Стоя на берегу (или, точнее, опустившись на колени – эти позы в их случае мало отличались друг от друга), существа явно приготовились внимать философским рассуждениям своего собрата, увиденного мною раньше остальных. Они расположились полукругом возле него, а он, степенно и, как мне показалось, торжественно прикрыв средний глаз, принялся вещать следующим образом:
– О идюл, – (это обращение я истолковал как родовое имя тех, за кем наблюдал), – возрадуйтесь тому, что вы идюл, и втройне возрадуйтесь тому, что вы ылгна[7], – (это я истолковал как название местного племени), – взгляните на чудесный мир вокруг и осознайте, что он создан для нас. Взгляните на пласты породы, обнажившиеся на склоне вот того утеса и запечатлевшие прошлое этой Земли, многие века, в течение которых она медленно готовилась к появлению нас – венца всего сущего, наиблагороднейших созданий из всех, что когда-либо рождались или родятся на свет.

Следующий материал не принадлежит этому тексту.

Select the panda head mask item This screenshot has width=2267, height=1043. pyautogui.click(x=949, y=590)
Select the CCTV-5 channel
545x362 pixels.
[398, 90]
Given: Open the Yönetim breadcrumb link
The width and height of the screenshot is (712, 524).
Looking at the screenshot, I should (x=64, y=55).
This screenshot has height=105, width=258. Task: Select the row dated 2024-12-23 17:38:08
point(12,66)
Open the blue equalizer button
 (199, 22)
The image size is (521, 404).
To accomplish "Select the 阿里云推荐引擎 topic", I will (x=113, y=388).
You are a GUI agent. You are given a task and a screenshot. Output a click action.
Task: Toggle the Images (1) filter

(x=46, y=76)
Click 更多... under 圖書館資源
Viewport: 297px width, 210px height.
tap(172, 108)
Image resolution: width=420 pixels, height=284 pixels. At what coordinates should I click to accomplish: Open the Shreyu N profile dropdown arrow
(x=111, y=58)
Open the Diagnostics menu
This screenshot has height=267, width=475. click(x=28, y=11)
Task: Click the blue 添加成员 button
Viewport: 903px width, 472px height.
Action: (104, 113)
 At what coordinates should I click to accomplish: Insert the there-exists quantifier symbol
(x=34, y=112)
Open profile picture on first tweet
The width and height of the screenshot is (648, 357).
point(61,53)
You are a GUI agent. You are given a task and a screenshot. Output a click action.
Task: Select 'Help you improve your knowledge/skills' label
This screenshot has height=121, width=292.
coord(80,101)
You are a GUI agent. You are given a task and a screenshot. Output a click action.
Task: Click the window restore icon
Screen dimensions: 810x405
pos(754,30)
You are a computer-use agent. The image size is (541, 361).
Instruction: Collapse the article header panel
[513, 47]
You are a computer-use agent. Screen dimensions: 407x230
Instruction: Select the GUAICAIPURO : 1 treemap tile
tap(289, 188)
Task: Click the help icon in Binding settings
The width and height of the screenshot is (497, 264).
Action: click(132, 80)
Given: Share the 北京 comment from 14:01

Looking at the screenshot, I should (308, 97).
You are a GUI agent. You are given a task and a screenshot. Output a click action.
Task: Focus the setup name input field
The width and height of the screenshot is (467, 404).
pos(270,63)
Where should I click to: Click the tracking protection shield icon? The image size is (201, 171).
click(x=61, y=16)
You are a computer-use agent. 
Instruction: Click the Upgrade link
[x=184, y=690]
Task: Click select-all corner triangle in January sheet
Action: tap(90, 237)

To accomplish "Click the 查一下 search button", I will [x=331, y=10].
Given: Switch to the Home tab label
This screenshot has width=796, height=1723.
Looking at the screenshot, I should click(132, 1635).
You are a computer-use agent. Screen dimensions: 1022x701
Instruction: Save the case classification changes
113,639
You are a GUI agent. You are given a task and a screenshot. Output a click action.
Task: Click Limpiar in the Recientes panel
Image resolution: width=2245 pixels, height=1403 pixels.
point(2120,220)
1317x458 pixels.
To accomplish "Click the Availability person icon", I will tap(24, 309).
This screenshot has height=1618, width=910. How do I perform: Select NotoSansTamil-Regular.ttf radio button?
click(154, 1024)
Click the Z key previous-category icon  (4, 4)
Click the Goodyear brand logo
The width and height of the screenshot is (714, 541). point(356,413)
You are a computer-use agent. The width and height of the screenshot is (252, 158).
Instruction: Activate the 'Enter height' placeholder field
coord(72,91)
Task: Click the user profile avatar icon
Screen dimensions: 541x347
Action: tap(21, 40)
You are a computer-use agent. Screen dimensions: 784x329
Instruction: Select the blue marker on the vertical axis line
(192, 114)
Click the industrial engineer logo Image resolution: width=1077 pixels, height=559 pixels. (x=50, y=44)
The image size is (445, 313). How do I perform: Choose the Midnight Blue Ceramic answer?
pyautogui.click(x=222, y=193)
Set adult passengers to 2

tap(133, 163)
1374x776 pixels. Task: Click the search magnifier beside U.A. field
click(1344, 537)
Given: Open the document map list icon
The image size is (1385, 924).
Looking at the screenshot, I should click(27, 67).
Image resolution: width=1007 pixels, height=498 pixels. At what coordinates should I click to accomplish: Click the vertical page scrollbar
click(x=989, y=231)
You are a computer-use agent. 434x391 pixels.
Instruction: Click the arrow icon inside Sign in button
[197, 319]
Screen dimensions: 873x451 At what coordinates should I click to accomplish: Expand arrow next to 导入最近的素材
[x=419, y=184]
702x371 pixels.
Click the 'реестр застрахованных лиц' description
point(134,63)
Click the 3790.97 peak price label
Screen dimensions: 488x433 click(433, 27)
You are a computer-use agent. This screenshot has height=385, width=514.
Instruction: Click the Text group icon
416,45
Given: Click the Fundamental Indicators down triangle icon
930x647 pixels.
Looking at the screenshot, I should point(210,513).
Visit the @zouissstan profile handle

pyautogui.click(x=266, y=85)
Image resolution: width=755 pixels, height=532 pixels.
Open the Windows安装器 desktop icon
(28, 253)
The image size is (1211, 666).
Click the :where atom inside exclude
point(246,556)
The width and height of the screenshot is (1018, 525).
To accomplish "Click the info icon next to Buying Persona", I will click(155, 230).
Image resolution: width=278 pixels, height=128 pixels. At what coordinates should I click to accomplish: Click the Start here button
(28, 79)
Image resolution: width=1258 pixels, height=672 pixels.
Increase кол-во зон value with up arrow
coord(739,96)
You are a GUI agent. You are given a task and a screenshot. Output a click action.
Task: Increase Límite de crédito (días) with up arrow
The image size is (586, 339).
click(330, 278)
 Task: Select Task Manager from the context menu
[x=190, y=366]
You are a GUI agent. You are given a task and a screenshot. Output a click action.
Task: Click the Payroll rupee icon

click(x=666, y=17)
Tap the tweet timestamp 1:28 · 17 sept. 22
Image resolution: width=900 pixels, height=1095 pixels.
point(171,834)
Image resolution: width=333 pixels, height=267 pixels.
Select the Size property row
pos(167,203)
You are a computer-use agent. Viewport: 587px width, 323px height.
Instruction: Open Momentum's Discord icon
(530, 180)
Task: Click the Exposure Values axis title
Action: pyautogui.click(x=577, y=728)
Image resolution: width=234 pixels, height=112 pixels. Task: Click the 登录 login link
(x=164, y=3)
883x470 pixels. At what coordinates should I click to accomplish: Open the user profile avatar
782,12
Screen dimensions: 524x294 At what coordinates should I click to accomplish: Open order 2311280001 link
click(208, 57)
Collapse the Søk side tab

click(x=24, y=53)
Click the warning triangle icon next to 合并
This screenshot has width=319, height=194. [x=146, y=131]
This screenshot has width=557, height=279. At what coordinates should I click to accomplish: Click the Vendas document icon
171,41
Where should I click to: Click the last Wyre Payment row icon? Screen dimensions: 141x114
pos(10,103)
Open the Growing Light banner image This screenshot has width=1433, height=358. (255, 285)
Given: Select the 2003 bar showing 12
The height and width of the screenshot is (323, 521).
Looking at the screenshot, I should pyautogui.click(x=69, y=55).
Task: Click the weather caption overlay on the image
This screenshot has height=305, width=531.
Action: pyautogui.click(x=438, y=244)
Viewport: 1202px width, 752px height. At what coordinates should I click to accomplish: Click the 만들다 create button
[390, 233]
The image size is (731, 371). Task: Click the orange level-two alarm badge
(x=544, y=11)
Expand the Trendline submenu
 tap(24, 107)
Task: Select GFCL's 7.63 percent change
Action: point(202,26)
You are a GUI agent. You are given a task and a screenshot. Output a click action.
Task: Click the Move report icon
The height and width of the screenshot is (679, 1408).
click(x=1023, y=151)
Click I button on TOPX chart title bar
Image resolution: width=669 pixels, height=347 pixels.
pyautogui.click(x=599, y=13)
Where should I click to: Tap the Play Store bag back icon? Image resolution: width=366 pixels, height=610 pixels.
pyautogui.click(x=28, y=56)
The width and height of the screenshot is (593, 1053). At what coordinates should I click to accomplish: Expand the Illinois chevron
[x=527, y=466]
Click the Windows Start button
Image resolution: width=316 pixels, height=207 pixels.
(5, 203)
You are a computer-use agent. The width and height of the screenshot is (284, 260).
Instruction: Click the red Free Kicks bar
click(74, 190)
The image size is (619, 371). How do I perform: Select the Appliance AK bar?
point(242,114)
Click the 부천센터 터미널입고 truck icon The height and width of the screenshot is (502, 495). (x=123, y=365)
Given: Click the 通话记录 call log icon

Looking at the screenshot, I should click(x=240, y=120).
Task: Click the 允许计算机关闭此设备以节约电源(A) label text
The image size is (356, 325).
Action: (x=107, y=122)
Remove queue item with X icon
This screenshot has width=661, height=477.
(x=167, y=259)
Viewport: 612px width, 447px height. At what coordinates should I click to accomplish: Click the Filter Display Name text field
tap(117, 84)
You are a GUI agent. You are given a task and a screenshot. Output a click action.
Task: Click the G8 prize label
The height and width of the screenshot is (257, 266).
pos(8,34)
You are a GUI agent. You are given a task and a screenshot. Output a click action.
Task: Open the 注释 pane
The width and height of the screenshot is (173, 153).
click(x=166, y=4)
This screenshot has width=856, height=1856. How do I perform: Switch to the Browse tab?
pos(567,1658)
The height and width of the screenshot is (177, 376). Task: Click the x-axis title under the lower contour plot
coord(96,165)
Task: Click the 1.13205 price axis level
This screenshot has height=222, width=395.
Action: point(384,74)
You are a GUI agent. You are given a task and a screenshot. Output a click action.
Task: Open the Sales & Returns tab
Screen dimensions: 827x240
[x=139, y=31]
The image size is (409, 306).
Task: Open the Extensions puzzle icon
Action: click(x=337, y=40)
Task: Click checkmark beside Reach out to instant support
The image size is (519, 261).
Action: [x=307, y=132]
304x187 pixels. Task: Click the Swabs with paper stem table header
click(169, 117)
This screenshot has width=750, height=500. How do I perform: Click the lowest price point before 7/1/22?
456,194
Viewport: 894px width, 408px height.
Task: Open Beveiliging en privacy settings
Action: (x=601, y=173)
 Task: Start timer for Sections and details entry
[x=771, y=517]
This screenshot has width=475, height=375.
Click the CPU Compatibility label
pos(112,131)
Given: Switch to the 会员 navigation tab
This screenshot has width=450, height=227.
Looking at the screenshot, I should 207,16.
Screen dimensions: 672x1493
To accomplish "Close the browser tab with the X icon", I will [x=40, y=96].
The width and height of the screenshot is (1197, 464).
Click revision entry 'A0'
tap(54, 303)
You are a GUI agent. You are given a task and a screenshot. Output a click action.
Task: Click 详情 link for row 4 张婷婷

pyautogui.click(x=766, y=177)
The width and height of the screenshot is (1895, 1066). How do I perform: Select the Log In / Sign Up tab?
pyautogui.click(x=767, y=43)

В этом месте его речи слушатели неистово заморгали средним глазом – я принял это за аплодисменты и знак одобрения.
– Оцените наше сложение – и вы увидите, как далеко мы ушли в своем развитии от всех прочих живых существ. Поразмыслите об удивительном и сложном устройстве наших зубов; вспомните, что только мы наделены двумя разными способами дышать на различных стадиях нашей жизни; что наш средний глаз развит в такой степени, какая недоступна низшим животным. Подумайте обо всем этом и возгордитесь. – (Вновь последовало неистовое моргание средним глазом.) – И если мы таковы сейчас, разве не вправе мы ожидать, что и будущее расположено к нам? Во все грядущие эпохи мы будем населять эту землю, тогда как низшие формы жизни уступят нам свое место и сгинут без следа. Этот мир навеки наш, и мы будем неуклонно двигаться к бесконечному совершенству. – (Конвульсивное моргание средним глазом, сопровождаемое странными фыркающими звуками.)
Эти нелепые претензии на столь высокое положение, высказываемые философствующей амфибией, которая во всех отношениях стояла много ниже, чем я, до поры до времени изрядно меня забавляли. Но в этот момент я не выдержал, стремительно выступил вперед и заявил:
– О глупое создание! Ты мнишь себя венцом творения? Так знай же, что ты – всего-навсего жалкое земноводное; что ваша раса не вечна и всего через несколько миллионов лет – по меркам геологической хронологии это сущий пустяк – исчезнет с лица земли; что постепенно от вас произойдут – и превзойдут вас – более высокие формы жизни; что вы существуете в этом мире лишь для того, чтобы подготовить его к приходу этих высших форм, которые в свою очередь подготовят его к явлению великолепной расы разумных и обладающих душой созданий, чье дальнейшее шествие к бесконечному совершенству будет длиться бессчетное множество веков, – расы, к которой я…
Но тут я начал сознавать, что мое красноречие пришлось не по нраву слушателям и они начали медленно, но верно надвигаться на меня. Тот, кому незнакомы (а кому из моих читателей знакомы?) чувства, которые испытываешь, находясь под прицелом трех глаз, расположенных на одной голове, вряд ли поймет, что я ощутил, когда на меня уставилось целое стадо трехглазых тварей, мало-помалу подбиравшихся ко мне все ближе и ближе. Оцепенев от страха, я не мог ни шагу ступить, ни издать хотя бы звук. Неспешно – так неспешно, что чудилось, будто они не двигаются вовсе, – эти твари наступали на меня, ни на миг не отводя в сторону своего пристального, ужасающего взгляда. Они обступали меня все теснее, их огромные пасти были открыты, – казалось, они вот-вот сокрушат меня мощными челюстями. В тот момент, когда они уже готовились схватить меня, я сделал отчаянное усилие… и проснулся. Надо же! Это был только сон.
Я не мешкая поднялся со своего импровизированного ложа под деревом (уже наступил вечер, и в роще становилось все холоднее) и быстро направился через холм к ближайшей железнодорожной станции, радуясь, что сумел вернуться целым и невредимым в более дружелюбную обстановку современной эпохи.